Computer-Aided Drug Discovery
In many ways, developing a new drug is like running a marathon – except that it can take more than a decade. But now, scientists are using powerful computers, large quantities of data and intelligent algorithms to accelerate pharmaceutical research. Computer scientists are engaged in every phase of drug development, from the initial idea through to clinical testing.
The search for substances that can be used to develop drugs is time-consuming and expensive.
Parts of the development process are conducted virtually. Fast computers, cloud-based systems and intelligent algorithms help scientists identify and develop potential active ingredient candidates more quickly.
Using computer-aided systems, researchers can screen millions of substances in seconds. Simulations enable them to predict how an active ingredient will bind to the target protein in the body, accelerating the development of new drug products.
Computers are playing an increasingly important role for experimental chemists in many areas, such as the search for new cancer drugs. Using computational methods, these scientists can actually design chemical structures on the computer so that the resulting substance should be able to attack a desired molecular target. Rogaratinib, a new cancer drug candidate that is currently in development at Bayer, is the most recent example illustrating the important contributions that computer-aided science can make to successful drug development. “About onefourth of Bayer’s pre-clinical pipeline comes from lead structures discovered using computer-aided methods,” explains Professor Alexander Hillisch, head of Computational Molecular Design in Wuppertal. By analyzing large quantities of data with intelligent algorithms, computer scientists support all phases of drug development, from the discovery and optimization of new active substances and the translation of animal model findings to humans through to the planning of clinical trials. Before a new drug is granted regulatory approval, it has to pass several highly complex tests, a lengthy process that can be significantly expedited by using specialized software solutions.

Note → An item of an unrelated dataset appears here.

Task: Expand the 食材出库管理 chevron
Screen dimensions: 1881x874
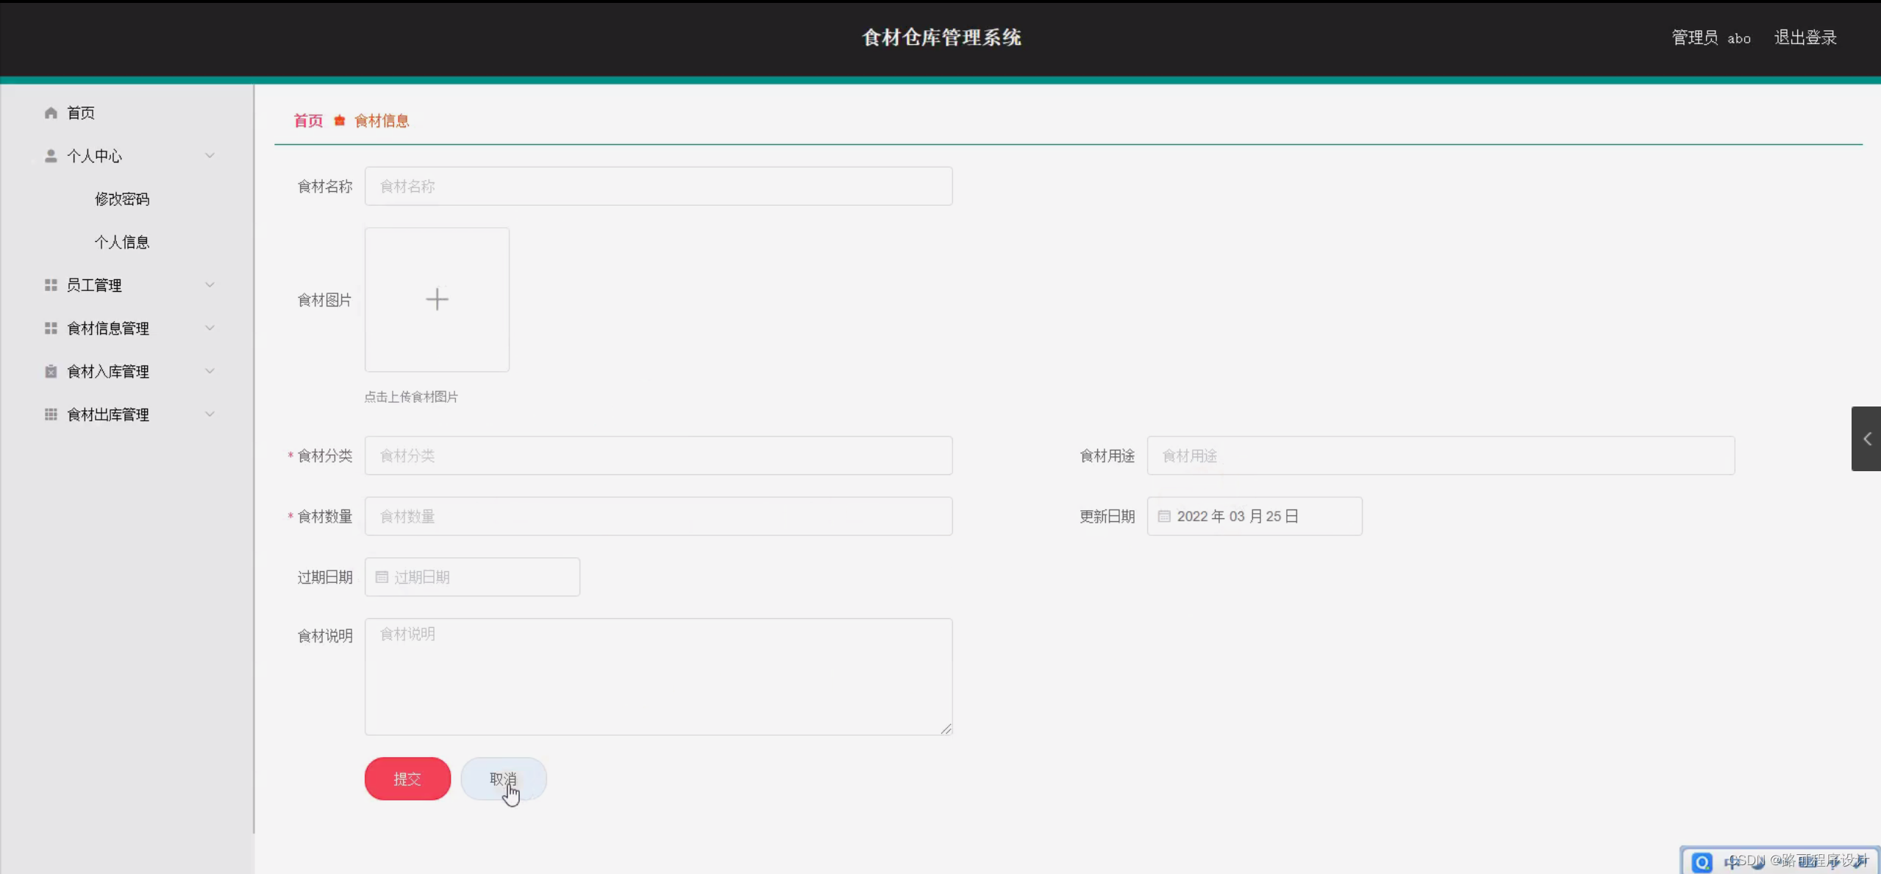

Identification of a molecular target is the first step of drug discovery Pharmaceutical research almost always begins with a molecular target protein whose function the scientists aim to modulate with a new drug. This protein is likely to play a key role in the development of the disease, making it a suitable target for controlling, alleviating and or even curing the disease. Many types of cancer are caused by defects in a specific signaling pathway, which is where the new drug to be developed should intervene. Rogaratinib, for example, targets tumor cell activity.
“During the development of this drug, we used computational methods to virtually piece together chemical fragments into a structure that would bind precisely to the disease-promoting protein. This compound and many other modifications were then synthesized in the laboratory, and experiments show that they do actually bind to the target protein in the way we intended – that’s where they block its function,” says Dr. Mario Lobell, a computational chemistry expert at Bayer. Since this strategy requires accurate prediction of the physical interactions between molecules, computational chemists also refer to them as “physics-based methods”.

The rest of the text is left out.